### Record set:
---
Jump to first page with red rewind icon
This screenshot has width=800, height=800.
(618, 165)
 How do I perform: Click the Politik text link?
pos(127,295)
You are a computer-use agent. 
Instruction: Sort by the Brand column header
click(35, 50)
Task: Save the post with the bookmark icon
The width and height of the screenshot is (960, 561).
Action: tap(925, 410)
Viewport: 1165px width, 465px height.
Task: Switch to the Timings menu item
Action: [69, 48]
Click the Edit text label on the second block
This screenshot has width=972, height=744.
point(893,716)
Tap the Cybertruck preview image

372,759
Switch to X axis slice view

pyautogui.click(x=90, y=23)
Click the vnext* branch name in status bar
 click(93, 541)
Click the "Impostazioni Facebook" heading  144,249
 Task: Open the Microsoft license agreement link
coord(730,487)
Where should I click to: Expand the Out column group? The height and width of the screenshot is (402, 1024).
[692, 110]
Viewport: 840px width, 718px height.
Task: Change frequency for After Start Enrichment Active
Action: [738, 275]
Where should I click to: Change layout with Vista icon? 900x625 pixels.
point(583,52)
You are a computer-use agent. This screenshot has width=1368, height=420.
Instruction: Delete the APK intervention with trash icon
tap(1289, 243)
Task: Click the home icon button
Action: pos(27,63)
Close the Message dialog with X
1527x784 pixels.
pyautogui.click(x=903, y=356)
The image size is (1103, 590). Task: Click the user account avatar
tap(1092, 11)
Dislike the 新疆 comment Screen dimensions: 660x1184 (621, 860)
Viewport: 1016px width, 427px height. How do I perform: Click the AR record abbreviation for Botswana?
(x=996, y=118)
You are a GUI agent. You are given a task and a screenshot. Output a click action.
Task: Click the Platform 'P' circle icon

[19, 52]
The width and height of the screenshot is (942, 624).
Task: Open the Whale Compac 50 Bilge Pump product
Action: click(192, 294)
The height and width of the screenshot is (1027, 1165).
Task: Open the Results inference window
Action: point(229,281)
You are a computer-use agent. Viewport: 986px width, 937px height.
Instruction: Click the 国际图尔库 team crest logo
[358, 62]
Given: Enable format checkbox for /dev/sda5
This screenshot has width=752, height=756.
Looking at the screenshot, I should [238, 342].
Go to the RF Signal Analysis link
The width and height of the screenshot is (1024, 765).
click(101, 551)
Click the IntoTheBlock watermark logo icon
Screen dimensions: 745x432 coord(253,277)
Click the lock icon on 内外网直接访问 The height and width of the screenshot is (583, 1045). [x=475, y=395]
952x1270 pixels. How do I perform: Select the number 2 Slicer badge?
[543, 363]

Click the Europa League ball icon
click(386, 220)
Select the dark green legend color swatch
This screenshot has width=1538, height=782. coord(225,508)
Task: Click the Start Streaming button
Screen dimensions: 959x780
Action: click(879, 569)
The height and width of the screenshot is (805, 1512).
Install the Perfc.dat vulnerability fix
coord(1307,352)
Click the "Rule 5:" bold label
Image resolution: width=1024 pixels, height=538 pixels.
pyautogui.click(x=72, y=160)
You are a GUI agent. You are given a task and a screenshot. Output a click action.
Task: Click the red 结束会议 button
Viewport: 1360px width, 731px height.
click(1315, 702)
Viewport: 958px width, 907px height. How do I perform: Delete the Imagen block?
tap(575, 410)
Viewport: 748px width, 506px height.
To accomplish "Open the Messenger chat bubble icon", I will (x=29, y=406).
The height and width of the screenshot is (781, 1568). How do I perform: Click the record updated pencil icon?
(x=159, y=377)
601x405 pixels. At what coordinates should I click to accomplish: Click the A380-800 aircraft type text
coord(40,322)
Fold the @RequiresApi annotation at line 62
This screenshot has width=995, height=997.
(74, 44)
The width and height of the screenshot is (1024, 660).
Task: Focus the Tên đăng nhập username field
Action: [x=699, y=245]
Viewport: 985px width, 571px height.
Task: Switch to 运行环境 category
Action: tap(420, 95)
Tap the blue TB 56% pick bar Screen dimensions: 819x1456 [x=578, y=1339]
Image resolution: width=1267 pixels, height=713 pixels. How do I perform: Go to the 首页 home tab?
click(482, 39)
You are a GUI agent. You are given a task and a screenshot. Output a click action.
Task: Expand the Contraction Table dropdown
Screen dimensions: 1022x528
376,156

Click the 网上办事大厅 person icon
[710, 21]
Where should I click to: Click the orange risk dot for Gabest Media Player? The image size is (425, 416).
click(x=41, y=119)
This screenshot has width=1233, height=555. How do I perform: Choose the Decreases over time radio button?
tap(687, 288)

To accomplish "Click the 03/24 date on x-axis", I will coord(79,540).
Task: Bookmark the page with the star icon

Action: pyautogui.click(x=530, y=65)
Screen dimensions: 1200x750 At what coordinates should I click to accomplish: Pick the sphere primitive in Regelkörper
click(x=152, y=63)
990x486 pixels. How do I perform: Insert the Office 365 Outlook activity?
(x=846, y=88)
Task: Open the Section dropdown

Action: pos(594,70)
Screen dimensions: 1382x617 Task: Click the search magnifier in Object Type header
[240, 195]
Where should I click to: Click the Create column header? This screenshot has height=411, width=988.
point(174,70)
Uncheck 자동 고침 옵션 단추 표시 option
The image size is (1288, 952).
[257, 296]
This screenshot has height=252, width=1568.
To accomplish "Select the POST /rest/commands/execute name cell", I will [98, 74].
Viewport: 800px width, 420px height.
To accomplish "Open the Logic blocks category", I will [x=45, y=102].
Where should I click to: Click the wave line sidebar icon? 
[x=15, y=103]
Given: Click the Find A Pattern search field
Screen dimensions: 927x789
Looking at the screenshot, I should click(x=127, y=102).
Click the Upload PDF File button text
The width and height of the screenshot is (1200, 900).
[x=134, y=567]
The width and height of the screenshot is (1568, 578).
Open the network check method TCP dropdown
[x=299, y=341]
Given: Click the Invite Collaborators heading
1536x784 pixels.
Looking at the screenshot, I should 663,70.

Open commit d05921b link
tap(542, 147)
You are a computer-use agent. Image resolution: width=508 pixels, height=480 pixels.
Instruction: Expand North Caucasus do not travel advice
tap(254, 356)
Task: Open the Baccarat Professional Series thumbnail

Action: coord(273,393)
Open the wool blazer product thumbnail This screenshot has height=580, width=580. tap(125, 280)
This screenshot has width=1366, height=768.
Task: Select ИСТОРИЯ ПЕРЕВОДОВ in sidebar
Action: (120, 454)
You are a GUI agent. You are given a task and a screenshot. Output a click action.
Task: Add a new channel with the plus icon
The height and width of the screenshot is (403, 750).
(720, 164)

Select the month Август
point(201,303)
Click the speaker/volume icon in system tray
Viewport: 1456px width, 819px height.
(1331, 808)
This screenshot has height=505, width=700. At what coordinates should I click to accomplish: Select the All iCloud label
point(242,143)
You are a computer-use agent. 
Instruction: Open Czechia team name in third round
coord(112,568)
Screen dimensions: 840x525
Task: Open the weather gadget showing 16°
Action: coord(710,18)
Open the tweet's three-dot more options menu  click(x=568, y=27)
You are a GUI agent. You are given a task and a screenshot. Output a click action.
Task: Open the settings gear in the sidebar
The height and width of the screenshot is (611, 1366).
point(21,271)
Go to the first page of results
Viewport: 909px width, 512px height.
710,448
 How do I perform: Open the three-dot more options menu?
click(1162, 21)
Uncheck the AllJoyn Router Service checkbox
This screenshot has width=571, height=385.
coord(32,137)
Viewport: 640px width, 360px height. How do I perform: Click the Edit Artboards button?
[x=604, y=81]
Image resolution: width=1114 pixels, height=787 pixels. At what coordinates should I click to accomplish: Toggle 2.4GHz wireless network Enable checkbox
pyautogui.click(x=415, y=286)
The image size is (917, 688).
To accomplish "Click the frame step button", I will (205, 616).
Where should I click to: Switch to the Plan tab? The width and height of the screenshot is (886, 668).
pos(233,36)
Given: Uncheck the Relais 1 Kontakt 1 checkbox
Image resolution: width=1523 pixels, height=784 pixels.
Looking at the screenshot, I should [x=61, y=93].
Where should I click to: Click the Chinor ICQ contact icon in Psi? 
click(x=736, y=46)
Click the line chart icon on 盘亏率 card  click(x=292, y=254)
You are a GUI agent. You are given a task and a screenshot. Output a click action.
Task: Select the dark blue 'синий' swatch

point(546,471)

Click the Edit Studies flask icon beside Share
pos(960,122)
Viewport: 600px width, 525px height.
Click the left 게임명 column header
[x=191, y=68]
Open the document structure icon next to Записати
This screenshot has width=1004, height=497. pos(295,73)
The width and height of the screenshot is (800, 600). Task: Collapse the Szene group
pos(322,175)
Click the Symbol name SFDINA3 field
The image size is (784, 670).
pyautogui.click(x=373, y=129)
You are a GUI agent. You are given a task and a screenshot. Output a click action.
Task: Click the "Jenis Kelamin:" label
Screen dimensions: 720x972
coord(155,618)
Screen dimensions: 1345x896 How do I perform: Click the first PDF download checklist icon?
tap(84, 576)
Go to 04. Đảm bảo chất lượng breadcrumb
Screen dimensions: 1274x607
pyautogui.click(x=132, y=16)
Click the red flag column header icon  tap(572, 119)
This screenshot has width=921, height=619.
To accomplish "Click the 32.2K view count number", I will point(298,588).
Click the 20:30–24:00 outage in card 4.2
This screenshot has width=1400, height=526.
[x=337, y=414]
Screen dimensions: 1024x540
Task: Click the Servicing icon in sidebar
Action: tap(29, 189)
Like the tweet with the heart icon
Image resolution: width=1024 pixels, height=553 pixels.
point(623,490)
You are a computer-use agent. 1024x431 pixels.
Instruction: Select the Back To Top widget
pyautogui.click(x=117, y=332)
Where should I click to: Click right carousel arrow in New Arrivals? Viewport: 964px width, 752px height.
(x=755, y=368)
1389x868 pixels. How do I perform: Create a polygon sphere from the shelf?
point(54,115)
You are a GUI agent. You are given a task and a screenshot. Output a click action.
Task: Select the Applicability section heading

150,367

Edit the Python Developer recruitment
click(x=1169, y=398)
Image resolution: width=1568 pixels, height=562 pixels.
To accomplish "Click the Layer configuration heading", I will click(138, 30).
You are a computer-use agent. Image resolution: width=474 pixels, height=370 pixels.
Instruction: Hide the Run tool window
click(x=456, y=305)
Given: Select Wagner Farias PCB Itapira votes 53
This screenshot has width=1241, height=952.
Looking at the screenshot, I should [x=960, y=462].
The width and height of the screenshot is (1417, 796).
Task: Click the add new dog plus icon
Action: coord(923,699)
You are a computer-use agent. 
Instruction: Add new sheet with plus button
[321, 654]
---
### Task description:
Begin with the first line of the records and reproduce each line as is, ending with the line that holds "Close the Message dialog with X".

### Answer to this task:
Jump to first page with red rewind icon
This screenshot has width=800, height=800.
(618, 165)
 How do I perform: Click the Politik text link?
pos(127,295)
You are a computer-use agent. 
Instruction: Sort by the Brand column header
click(35, 50)
Task: Save the post with the bookmark icon
The width and height of the screenshot is (960, 561).
Action: tap(925, 410)
Viewport: 1165px width, 465px height.
Task: Switch to the Timings menu item
Action: [69, 48]
Click the Edit text label on the second block
This screenshot has width=972, height=744.
point(893,716)
Tap the Cybertruck preview image

372,759
Switch to X axis slice view

pyautogui.click(x=90, y=23)
Click the vnext* branch name in status bar
 click(93, 541)
Click the "Impostazioni Facebook" heading  144,249
 Task: Open the Microsoft license agreement link
coord(730,487)
Where should I click to: Expand the Out column group? The height and width of the screenshot is (402, 1024).
[692, 110]
Viewport: 840px width, 718px height.
Task: Change frequency for After Start Enrichment Active
Action: [738, 275]
Where should I click to: Change layout with Vista icon? 900x625 pixels.
point(583,52)
You are a computer-use agent. This screenshot has width=1368, height=420.
Instruction: Delete the APK intervention with trash icon
tap(1289, 243)
Task: Click the home icon button
Action: pos(27,63)
Close the Message dialog with X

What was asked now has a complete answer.